2012-12-19 Thread Terry Reedy

On 12/19/2012 7:54 PM, Ian Kelly wrote:

On Wed, Dec 19, 2012 at 5:07 PM, Terry Reedy tjre...@udel.edu wrote:

That says that my browser, Firefox 17, does not support HTML5. Golly gee. I
don't think any browser support5 all of that moving target, and Gecko
apparently supports about as large a subset as most.
https://en.wikipedia.org/wiki/Comparison_of_layout_engines_%28HTML5%29
It is possible the FF still does not support the particular feature needed
for the clock, but then the page should say just that. Has the latest FF
(17) actually been tested?


It works for me using FF 17.0.1.


It works for me too when ignore the mistaken and misleading error 
message and just turn on javascript for the page. Some sites say things 
like You have javascript turned off. Turn it on to see all features.

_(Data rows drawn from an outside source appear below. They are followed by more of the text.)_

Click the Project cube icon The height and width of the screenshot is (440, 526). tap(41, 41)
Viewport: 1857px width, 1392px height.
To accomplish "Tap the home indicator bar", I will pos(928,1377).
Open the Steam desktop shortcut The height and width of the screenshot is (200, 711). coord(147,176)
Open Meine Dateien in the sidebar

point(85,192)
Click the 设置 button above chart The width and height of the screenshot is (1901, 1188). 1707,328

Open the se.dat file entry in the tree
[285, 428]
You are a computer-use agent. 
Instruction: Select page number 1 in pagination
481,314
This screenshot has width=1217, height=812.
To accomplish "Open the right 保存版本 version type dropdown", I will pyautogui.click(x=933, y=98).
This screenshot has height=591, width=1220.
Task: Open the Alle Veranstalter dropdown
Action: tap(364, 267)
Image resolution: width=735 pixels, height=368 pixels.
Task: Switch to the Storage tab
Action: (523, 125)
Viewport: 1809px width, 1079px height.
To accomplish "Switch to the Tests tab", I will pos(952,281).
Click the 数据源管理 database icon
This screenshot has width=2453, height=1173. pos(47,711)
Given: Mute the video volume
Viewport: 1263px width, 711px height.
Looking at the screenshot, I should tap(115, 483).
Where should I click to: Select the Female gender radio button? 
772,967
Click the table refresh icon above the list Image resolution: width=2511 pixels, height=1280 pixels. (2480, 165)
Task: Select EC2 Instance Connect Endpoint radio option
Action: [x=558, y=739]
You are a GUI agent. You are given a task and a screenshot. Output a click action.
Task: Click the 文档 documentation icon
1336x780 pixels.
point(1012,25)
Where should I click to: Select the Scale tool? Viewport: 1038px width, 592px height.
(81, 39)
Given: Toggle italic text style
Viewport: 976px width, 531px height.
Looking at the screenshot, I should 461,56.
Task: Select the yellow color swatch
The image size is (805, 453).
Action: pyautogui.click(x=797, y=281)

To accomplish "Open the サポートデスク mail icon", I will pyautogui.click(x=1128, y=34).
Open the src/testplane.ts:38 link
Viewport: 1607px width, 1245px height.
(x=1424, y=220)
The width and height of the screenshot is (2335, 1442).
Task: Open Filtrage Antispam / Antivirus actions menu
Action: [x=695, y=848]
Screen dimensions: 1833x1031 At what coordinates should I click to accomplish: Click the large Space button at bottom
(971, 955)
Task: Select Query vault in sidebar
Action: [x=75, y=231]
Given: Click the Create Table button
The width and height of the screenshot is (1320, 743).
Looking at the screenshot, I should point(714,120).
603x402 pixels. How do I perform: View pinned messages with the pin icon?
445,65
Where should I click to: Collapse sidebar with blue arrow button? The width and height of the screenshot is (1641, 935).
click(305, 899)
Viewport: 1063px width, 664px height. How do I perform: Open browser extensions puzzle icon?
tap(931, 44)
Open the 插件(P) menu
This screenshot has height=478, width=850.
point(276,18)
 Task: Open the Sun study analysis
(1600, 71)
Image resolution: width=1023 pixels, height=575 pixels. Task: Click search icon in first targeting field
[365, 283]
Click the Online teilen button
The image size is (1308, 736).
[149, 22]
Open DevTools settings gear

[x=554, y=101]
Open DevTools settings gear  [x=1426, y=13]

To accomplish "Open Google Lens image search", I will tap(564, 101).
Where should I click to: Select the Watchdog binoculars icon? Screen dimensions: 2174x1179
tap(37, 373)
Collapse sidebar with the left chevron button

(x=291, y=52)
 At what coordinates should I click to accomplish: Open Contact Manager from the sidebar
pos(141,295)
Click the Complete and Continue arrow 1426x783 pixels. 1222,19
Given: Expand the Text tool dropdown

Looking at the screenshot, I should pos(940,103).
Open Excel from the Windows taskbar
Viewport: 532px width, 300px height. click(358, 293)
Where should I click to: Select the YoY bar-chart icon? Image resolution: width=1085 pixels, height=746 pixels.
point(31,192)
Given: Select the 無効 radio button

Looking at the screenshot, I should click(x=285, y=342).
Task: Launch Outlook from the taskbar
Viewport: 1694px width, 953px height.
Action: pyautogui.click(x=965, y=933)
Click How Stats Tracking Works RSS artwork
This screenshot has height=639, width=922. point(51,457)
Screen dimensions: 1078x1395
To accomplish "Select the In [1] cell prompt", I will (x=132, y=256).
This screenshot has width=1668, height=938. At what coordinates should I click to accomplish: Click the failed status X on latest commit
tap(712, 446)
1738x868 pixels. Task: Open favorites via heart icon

To create an element, for instance an HTML anchor :
doc = A('Python',href=http://www.python.org;)



To me, that is a awful choice and I urge you to change it.


+1.  The DOM already has a well-established API.  The following may
require more typing:

link = document.createElement('a')
link.setAttribute(href, http://www.python.org/;)
link.appendChild(document.createTextNode('Python'))
document.body.appendChild(link)

But it is much clearer in intent.


I agree with the rest of your suggestion.